### WHAT YOU ARE ASKED TO DO
Count the lines in the records below that contain the word "screenshot". Give only the number.
***** RECORDS SUPPLIED
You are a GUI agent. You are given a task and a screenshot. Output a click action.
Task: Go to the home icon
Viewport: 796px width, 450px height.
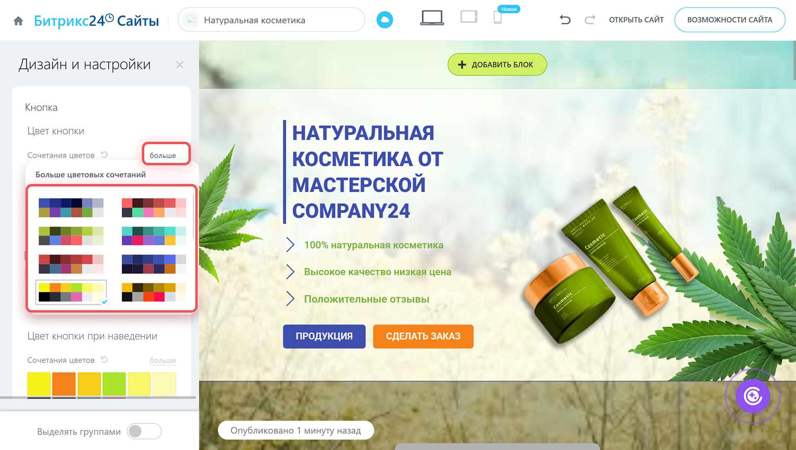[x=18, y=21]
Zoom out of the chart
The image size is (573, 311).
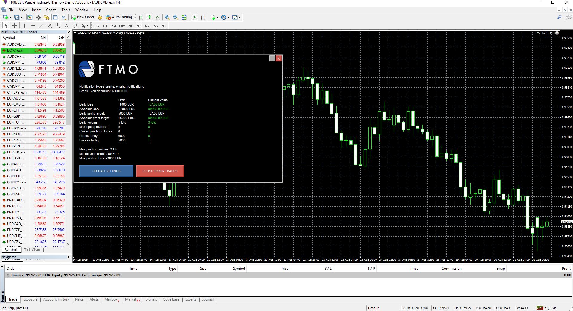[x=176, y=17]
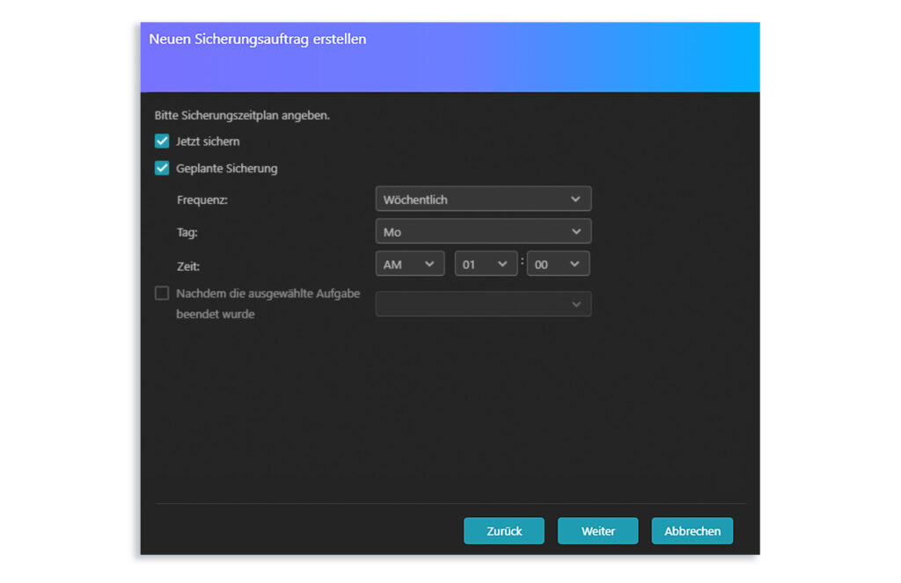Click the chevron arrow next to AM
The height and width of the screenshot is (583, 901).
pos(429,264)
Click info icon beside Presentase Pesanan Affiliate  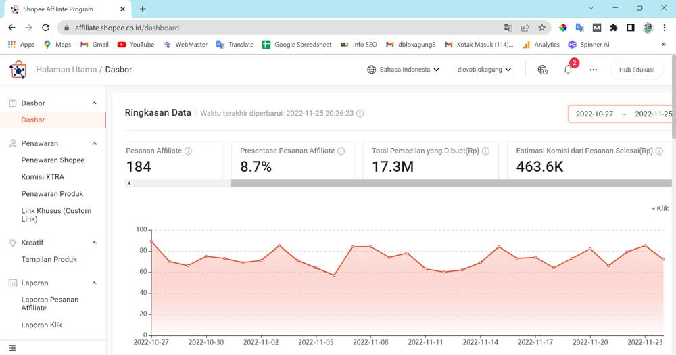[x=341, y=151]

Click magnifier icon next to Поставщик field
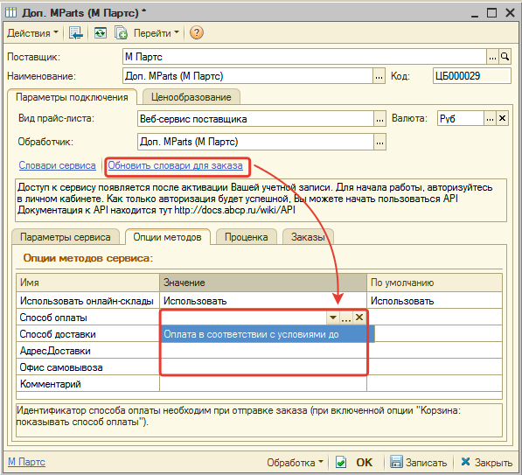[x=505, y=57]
**********
### ANSWER TO THIS EXERCISE
2